Neither OpenAI nor Rain would comment on the deal or Altman’s stake.
But the revelation comes soon after Altman was briefly ousted and then reinstated as OpenAI’s CEO over issues around candid communications and intermingling personal investments.
Rain claims its brain-like chips could yield 100 times more computing power and 10,000 times better energy efficiency for AI training than today’s graphics chips, which are mostly supplied by Nvidia.
Better hardware could allow OpenAI to scale up systems like ChatGPT and reduce its reliance on cloud computing.
Altman has warned that progress in AI may now depend on custom chips and supply chains.
The high costs and limited availability of suitable hardware recently led OpenAI to restrict access to certain ChatGPT features.
Rain aims to provide its first neuromorphic chips to customers by late 2023, but a leadership shakeup and geopolitical tensions pose challenges.

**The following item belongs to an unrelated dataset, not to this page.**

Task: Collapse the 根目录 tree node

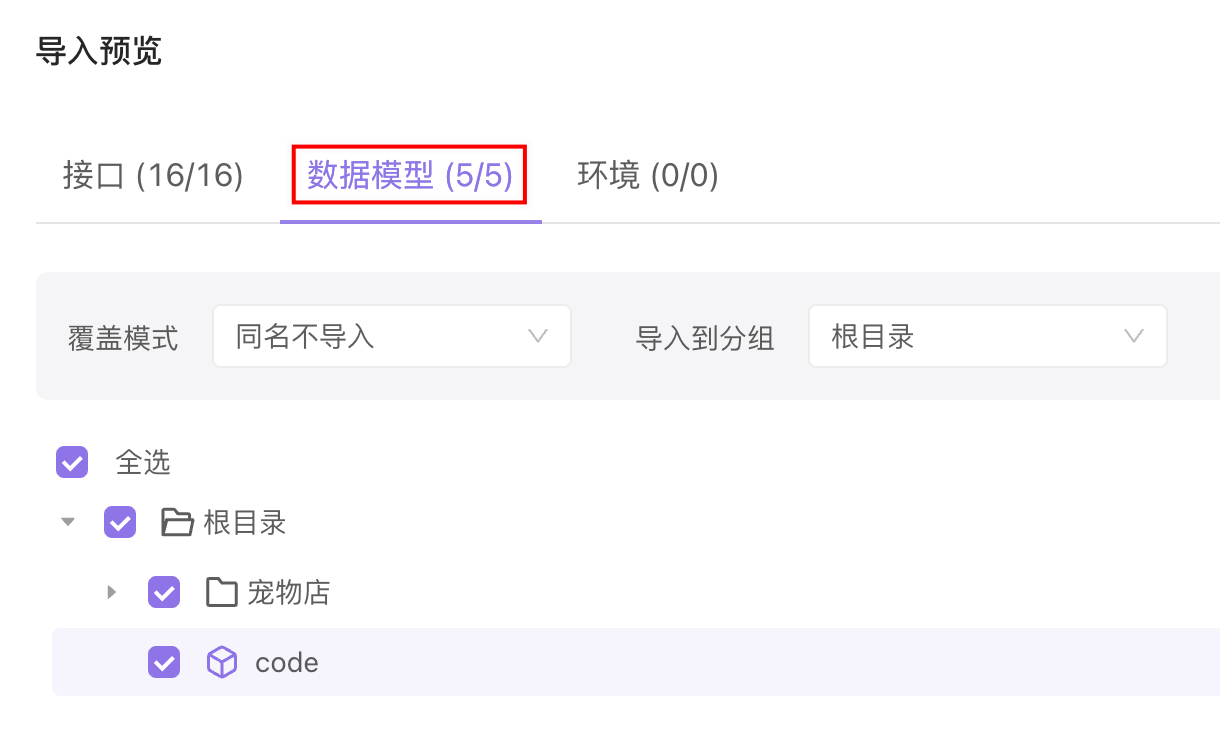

The company has quietly replaced founding CEO Gordon Wilson with former law firm attorney William Passo.
It has also been forced to remove Saudi-backed investor Prosperity7 Ventures on orders from a US national security panel.
The mandated sale of shares to Silicon Valley firm Grep VC follows growing concerns about Saudi access to sensitive technology.
The OpenAI agreement shows it is willing to spend lavishly to gain an edge in the AI chip wars. But it may need to find additional investors if it hopes to reduce reliance on cloud computing and achieve ambitions like developing “artificial general intelligence.”
For a startup like Rain promising novel hardware, delivering working products on schedule is never guaranteed. OpenAI’s $51 million bet may reflect desperation as much as confidence.